Any help on this would be highly appreciated.

Nuwan1654 avatar Jul 19 '23 06:07 Nuwan1654

Facing the same issue!

hiyamgh avatar Aug 21 '23 11:08 hiyamgh

Is there anyone who solve this problem? I have a same issue

hooNpk avatar Oct 06 '23 04:10 hooNpk

I conjecture that you are compiling segamaker using a local environment. The reason for the issue is the absence of inference.py.

When executing pytorch_model.deploy(), it will initiate the Docker server image. Since I am using TensorFlow, it will launch the server image 763104351884.dkr.ecr.us-east-1.amazonaws.com/tensorflow-inference:2.11-gpu.

However, this image lacks "inference.py", resulting in a FileNotFoundError: [Errno 2] No such file or directory: 'inference.py' error.

Solution:

Firstly, create ./code/inference.py. Refer to the following link for the code: https://github.com/aws/sagemaker-tensorflow-serving-container/blob/master/test/resources/examples/test1/inference.py

import json
from collections import namedtuple

Context = namedtuple('Context',
                     'model_name, model_version, method, rest_uri, grpc_uri, '
                     'custom_attributes, request_content_type, accept_header')


def input_handler(data, context):
    if context.request_content_type == 'application/json':
        d = data.read().decode('utf-8')
        return d if len(d) else ''

    if context.request_content_type == 'text/csv':
        return json.dumps({
            'instances': [float(x) for x in data.read().decode('utf-8').split(',')]
        })

    raise ValueError('{{"error": "unsupported content type {}"}}'.format(
        context.request_content_type or "unknown"))


def output_handler(data, context):
    if data.status_code != 200:
        raise ValueError(data.content.decode('utf-8'))

    response_content_type = context.accept_header
    prediction = data.content
    return prediction, response_content_type

Next, deploy the model using the inference approach.
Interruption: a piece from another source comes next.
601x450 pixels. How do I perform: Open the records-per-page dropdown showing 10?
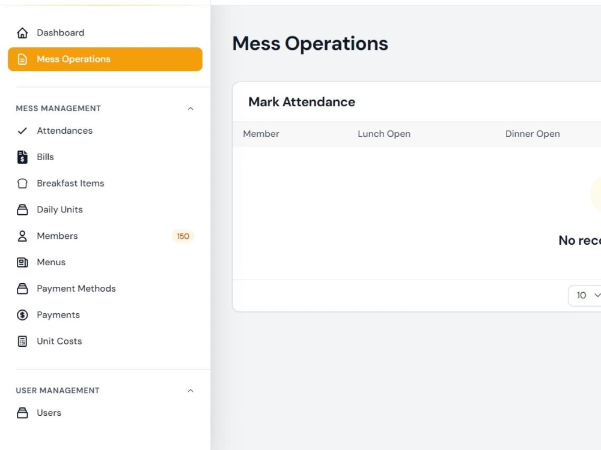[585, 295]

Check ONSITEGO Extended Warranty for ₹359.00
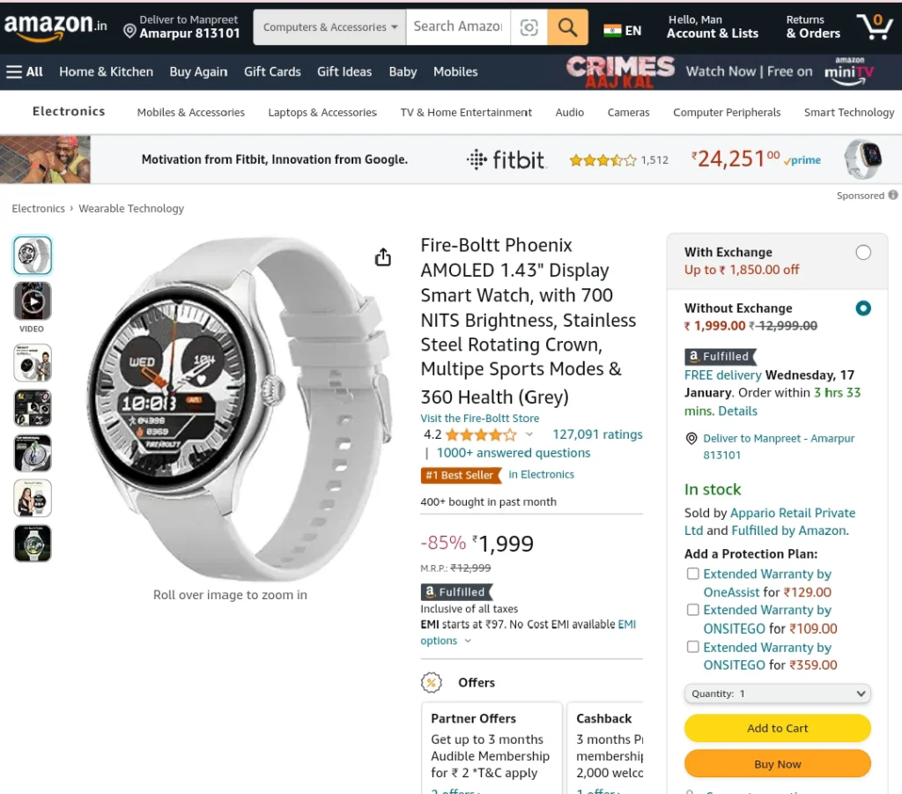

The steps below demonstrate how to locally deploy the model using TensorFlow:

import os
from sagemaker.tensorflow import TensorFlowModel

model = TensorFlowModel(
    entry_point='inference.py',
    source_dir='./code',
    role=os.environ['AWS_ROLE'],
    model_data=f'{output}/model.tar.gz',
    framework_version='2.11'
)

predictor = model.deploy(
    initial_instance_count=1,
    instance_type='local_gpu',
)
  1. The ./code/inference.py will be automatically loaded into the server image.
  2. {output}/model.tar.gz will be automatically loaded as the local model.
  3. The model.deploy() command will successfully initiate the server image.

kenny-chen avatar Jan 05 '24 06:01 kenny-chen

whats the solution?

nehyaeeg3 avatar Jan 27 '24 02:01 nehyaeeg3

I think i've figured it out ; you MUST create the app.py file WITHIN here :

file browser pane, browse to "./lab1/packages/{account_id}-lab1_code-1.0/src/

Some tutorials say here: "In the file browser pane, browse to ./lab1/packages/{account_id}-lab1_code-1.0/. Find descriptor.json." BUT the right tutorial (https://catalog.workshops.aws/panorama-immersion-day/en-US/20-lab1-object-detection/21-lab1) correctly states to create and save the app.py txt file in ""./lab1/packages/{account_id}-lab1_code-1.0/src/" i.e. the SRC folder found in Lab 1.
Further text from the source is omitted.